Fixed income securities are investments which promise to pay a stream of fixed periodic payments (usually, semiannual) for a given number of years and then repay the

principal amount at the maturity date. For example, consider a Treasury bond with 5% coupon and 5 years to maturity, having a face-value of Rs.1000. This bond will pay the investor Rs.25 at the end of every 6 months (Rs.50 annually) and repay Rs.1000 at the end of 5 years. It is basically a loan from the investor to the issuer.

What are the benefits of investing in fixed income securities?

Firstly, it provides the investor with a low risk and reliable income stream through coupon payments, where the dates and amount of coupon payable are fixed at the time of issue.

It also provides liquidity.

Secondly, it preserves capital since it repays the entire face-value at maturity. Unlike equities, it provides protection against loss in a cyclical downturn.

Thirdly, it helps diversify your portfolio. It can counter-balance higher risk investments in the portfolio such as equities and property.

I also heard them talking about covenants. What are covenants?

The issuer and owner of fixed income security sign a contract (called bond indenture) which specifies all the rights and obligations of the two parties. The provisions contained in

this contract are known as covenants and include both negative and affirmative covenants. Negative covenants are prohibitions on the borrower, and can include restrictions on asset sales, negative pledge of collateral and restrictions on additional borrowings. Affirmative

covenants are actions that the borrower promises to perform, and can include the maintenance of certain financial ratios and the timely payment of interest and principal amount.

When you talk about coupons, what are the various coupon rate structures?

Generally, there are four types of coupon rate structures:

a) Zero-coupon bonds: These bonds do not pay any periodic interest. They pay

the par-value or face-value of bond at maturity. Interest results from the fact that these bonds are initially sold at a significant discount to par-value (i.e., sold at a price below par-value).

b) Step-up notes: They have coupon rates that increase over time at a specified rate. This increase in the rate may take place once (single step-up note) or more (multiple step-up notes) during the life of the issue.

c) Deferred-coupon bonds: These bonds incorporate the features of both zero coupon and coupon paying bonds. They carry coupons, but the initial coupon payments are deferred for some period. These payments accrue at a compound rate over the specified period, and are paid as a lump sum at the end of that period. After this, regular coupon payments are made for the rest of the period till maturity.
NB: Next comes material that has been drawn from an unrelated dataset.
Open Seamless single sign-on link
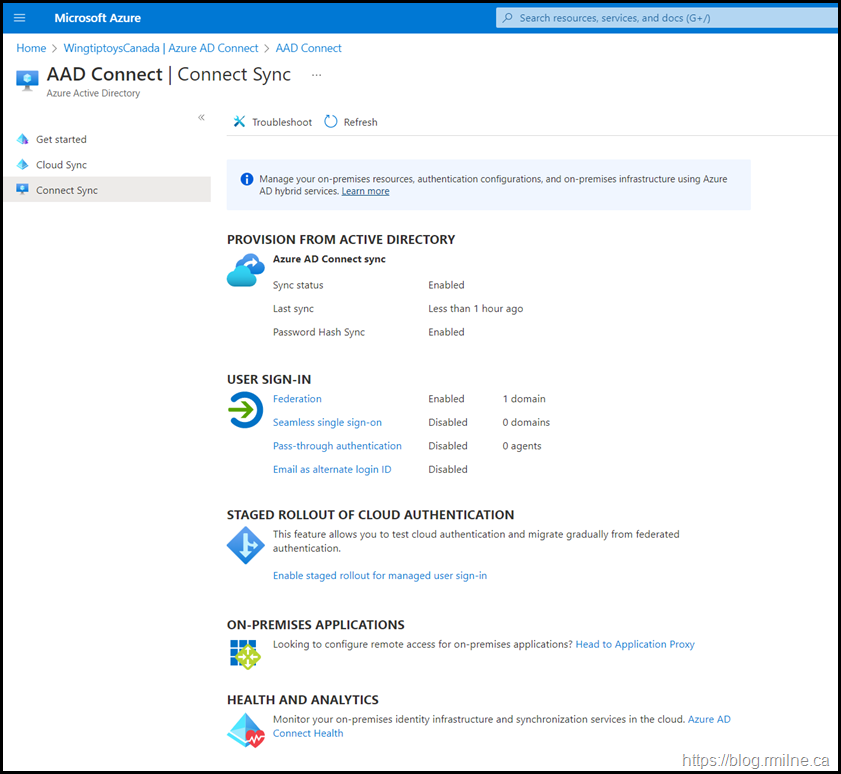Viewport: 841px width, 774px height. point(327,422)
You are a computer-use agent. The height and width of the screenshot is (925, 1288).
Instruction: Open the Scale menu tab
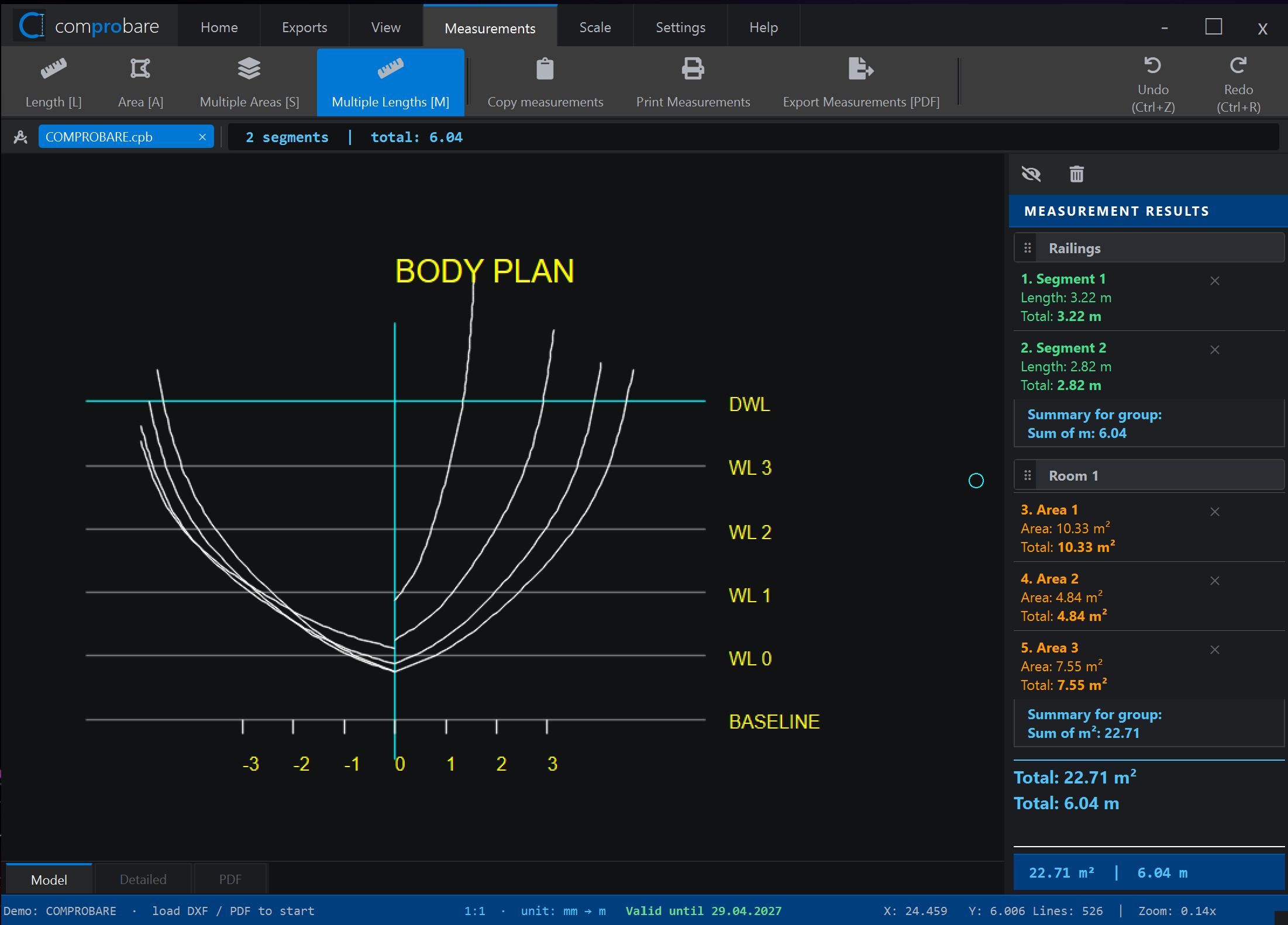click(x=595, y=27)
d) Floating-rate bonds: These bonds have coupon rates that vary over the life of the issue. Coupon rates are reset at predetermined times, and are usually linked to an index or benchmark (for example, LIBOR) with some sort of spread added to or subtracted from the benchmark.

What is the difference between clean price and dirty price?

The amount that the buyer pays to the seller is the agreed-upon price of the bond (clean price) plus any accrued interest (from the previous coupon date through the date

of the sale). The total amount paid, including accrued interest, is known as the dirty (or full) price of the bond.

This clears a lot of questions that I had.Thank you Sir for the explanation.